On the other hand SUSY itself must be broken by non-perturbative effects,
which strongly suggests that the same dynamics that breaks SUSY is also 
responsible for the stabilization of the dilaton (see ref.\cite{racetrack}). 

In this sense a very economical and model-independent scenario is the 
so-called ``Dilaton Dominance'' \cite{Kaplu93,Brignole} one. This
consists in assuming that SUSY is broken in the dilaton sector. 
In other words, only the $F_S$ auxiliary field is to take a non-vanishing VEV.
Furthermore, the dilaton dependence of the K\"ahler potential, $K$, 
is assumed to be sufficiently well approximated by the tree-level expression, 
$K=-\log(S+\bar S)$.  These assumptions are completed with the 
phenomenologically mandatory one that the superpotential $W$ is in such
an (unknown) way that the minimum of the potential, $V$, lies at an 
acceptable value for the dilaton\footnote{Here we are assuming that the
Kac-Moody level of the gauge group is $k=1$, which is the most common 
possibility; otherwise $\langle{\rm Re} S\rangle= g_{string}^{-2}/k$.}
($\langle{\rm Re} S\rangle = g_{string}^{-2}$) 
and at vanishing cosmological constant ($V=0$).
The previous assumptions lead to some 
interesting relationships among the different soft terms,
with an automatical implementation of universality, something
which is phenomenologically welcome for FCNC reasons \cite{Dim81}.
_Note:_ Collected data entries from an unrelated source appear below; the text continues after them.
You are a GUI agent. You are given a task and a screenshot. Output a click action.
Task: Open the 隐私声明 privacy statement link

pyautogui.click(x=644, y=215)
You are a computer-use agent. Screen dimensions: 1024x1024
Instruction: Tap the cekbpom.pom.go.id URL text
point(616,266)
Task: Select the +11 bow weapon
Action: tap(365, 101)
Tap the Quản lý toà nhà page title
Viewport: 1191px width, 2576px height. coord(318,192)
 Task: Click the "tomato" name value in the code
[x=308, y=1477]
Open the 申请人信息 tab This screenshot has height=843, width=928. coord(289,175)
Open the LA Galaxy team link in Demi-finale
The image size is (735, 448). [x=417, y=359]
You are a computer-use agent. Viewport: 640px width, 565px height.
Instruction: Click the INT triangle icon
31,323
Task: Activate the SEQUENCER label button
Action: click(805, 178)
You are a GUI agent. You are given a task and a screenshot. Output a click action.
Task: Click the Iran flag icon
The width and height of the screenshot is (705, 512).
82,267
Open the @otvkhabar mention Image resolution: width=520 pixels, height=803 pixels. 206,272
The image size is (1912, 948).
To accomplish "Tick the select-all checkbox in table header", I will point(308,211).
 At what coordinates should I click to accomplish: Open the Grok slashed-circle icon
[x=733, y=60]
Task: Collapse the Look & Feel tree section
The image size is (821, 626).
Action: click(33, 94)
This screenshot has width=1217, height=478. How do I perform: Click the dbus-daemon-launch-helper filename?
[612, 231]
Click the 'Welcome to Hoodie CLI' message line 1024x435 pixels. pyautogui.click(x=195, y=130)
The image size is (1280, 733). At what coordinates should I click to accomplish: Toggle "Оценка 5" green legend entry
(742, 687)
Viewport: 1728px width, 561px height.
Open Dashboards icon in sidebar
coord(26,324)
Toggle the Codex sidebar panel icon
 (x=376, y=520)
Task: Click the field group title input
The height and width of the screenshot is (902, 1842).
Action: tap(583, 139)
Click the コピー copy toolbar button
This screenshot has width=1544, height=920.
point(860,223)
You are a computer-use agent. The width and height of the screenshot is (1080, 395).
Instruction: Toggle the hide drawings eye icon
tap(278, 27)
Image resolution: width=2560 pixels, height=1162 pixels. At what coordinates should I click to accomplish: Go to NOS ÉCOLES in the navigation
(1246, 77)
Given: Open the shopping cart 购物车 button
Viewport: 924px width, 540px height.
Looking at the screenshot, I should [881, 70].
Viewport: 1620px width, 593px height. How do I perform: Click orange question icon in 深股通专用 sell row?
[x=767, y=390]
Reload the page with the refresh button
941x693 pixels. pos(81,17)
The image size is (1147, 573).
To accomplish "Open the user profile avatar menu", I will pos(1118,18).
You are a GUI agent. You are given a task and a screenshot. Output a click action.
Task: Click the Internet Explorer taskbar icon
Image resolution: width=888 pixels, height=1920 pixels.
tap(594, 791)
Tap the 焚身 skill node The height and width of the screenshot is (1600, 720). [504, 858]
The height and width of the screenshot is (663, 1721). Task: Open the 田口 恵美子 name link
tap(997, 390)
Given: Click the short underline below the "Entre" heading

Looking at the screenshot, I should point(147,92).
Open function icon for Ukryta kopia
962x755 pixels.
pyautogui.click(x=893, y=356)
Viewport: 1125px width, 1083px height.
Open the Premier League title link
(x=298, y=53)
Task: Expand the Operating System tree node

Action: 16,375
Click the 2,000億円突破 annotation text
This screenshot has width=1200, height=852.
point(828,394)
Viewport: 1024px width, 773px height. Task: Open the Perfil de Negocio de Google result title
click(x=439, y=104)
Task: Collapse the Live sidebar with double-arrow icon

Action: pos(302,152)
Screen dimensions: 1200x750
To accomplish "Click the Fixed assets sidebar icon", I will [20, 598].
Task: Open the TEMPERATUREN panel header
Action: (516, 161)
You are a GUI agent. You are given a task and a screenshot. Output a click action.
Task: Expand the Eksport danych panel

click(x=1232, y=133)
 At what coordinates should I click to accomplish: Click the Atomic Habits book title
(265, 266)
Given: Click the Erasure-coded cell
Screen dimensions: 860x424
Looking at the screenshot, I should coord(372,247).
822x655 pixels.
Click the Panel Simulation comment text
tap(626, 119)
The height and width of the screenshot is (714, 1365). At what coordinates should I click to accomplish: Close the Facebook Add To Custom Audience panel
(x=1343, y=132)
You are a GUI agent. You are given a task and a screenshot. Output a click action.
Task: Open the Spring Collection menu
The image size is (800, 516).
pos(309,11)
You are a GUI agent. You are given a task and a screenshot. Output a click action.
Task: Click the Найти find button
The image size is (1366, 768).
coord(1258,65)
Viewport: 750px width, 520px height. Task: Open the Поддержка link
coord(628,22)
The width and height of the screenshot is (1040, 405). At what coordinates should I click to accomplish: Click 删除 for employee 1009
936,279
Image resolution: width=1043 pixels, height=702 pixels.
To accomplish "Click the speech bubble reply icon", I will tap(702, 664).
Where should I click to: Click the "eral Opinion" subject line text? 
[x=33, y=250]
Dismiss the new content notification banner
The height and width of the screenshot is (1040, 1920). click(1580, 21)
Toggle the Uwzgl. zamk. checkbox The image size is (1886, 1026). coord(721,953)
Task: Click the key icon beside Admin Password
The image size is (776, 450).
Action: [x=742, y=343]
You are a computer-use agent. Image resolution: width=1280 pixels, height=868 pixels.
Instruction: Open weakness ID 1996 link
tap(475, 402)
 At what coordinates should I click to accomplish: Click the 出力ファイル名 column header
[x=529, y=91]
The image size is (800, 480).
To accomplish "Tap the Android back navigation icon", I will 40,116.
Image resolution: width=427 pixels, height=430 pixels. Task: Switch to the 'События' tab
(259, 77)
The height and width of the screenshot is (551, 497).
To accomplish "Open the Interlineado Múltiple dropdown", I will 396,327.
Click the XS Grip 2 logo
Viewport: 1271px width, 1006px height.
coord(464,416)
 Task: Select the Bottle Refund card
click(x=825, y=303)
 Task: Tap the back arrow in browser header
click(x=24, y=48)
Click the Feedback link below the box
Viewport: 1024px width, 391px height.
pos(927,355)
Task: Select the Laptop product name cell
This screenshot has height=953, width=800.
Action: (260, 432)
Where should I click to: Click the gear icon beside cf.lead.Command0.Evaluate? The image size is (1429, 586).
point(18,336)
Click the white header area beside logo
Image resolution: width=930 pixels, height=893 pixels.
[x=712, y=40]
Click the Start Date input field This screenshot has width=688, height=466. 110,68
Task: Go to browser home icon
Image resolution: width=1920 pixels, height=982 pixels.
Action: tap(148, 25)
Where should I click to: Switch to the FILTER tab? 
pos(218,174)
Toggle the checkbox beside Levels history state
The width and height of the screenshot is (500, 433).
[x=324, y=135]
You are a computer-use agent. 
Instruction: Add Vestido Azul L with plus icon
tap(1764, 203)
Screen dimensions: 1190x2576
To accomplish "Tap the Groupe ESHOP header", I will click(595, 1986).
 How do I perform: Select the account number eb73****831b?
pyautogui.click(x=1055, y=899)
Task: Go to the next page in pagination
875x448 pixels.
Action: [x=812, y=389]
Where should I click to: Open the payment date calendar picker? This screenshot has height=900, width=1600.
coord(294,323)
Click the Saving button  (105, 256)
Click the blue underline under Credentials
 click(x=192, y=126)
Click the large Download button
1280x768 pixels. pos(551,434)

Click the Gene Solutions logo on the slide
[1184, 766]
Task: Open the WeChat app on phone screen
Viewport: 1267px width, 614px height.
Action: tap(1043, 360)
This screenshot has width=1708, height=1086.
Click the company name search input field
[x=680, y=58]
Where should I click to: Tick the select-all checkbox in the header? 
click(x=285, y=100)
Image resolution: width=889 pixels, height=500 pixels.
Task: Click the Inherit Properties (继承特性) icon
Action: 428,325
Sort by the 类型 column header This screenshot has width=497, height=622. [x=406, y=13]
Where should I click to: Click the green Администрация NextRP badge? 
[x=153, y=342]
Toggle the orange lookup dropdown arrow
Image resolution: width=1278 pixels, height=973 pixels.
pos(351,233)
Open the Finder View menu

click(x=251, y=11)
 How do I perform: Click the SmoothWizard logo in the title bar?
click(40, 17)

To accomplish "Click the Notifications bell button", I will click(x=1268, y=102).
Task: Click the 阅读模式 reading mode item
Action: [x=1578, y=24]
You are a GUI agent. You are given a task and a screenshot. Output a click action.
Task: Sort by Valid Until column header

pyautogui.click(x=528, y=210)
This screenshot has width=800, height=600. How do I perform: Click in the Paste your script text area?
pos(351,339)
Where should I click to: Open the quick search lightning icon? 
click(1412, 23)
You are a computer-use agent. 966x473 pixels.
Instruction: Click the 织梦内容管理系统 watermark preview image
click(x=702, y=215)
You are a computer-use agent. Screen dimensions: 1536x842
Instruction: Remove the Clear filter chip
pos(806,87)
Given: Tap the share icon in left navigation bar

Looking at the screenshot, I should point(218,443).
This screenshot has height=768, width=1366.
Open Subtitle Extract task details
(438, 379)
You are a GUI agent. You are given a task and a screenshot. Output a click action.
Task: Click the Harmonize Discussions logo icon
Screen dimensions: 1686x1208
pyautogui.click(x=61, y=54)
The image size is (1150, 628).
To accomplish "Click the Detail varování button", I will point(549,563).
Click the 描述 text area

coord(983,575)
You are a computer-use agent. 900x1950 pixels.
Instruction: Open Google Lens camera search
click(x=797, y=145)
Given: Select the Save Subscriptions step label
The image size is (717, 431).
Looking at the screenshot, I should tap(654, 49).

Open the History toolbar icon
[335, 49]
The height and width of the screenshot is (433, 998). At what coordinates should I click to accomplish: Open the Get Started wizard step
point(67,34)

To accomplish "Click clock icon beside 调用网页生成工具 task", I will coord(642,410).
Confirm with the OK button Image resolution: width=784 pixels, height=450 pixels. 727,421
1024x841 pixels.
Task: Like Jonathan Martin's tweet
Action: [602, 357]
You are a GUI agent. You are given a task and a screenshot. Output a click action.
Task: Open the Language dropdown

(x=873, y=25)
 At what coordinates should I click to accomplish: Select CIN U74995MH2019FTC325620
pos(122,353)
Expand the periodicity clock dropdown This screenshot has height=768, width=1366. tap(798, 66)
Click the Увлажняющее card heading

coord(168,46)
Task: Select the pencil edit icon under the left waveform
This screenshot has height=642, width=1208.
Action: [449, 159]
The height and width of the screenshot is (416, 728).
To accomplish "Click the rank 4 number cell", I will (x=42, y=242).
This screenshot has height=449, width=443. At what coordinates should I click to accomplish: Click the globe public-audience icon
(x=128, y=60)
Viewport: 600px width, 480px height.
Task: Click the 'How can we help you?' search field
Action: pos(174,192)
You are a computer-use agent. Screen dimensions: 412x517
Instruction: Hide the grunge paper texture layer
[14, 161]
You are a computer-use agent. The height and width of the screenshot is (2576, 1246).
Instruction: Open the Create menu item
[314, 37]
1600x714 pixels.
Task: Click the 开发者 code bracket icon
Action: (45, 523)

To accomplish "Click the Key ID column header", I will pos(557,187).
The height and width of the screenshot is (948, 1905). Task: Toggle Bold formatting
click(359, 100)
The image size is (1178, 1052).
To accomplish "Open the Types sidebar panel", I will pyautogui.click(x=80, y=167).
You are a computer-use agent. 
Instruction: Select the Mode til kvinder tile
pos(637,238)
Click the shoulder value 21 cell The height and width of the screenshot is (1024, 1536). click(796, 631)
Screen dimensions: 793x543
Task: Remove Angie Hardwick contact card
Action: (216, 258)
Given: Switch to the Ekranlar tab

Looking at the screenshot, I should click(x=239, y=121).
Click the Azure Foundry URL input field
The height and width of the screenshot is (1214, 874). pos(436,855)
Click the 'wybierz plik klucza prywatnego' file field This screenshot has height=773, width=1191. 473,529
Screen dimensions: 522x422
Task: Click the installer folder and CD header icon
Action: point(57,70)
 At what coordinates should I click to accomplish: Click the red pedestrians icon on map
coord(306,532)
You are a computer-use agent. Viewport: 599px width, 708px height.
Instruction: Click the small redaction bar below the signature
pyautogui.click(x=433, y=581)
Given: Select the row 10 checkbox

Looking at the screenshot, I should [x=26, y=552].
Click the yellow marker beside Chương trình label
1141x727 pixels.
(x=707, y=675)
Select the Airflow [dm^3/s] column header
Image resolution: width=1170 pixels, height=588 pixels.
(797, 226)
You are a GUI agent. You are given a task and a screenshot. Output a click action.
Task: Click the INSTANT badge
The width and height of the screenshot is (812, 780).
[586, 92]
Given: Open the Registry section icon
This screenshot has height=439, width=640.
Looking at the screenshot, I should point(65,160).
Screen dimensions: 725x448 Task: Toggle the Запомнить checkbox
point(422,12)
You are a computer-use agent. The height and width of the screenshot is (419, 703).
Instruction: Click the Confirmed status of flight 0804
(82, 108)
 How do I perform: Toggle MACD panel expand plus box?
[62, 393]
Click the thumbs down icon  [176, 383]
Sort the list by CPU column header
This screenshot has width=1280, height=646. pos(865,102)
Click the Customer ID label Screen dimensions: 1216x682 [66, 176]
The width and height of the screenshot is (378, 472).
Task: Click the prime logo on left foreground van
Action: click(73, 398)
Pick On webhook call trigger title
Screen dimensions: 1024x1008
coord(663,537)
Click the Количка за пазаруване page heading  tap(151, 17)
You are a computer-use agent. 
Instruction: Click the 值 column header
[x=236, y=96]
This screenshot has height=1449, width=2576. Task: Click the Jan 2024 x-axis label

The interest of this scenario raises two questions, which directly
concern the problem of the stabilization of the dilaton: 
\begin{description}

\item[\hspace{0.4cm}{\em i)}] Is there any
form of the superpotential $W(S)$ (preferably with some theoretical
justification) able to fulfill the previous
requirements (i.e. a minimum of the scalar potential at 
$\langle {\rm Re}S\rangle\simeq 2$ and $V=0$)? 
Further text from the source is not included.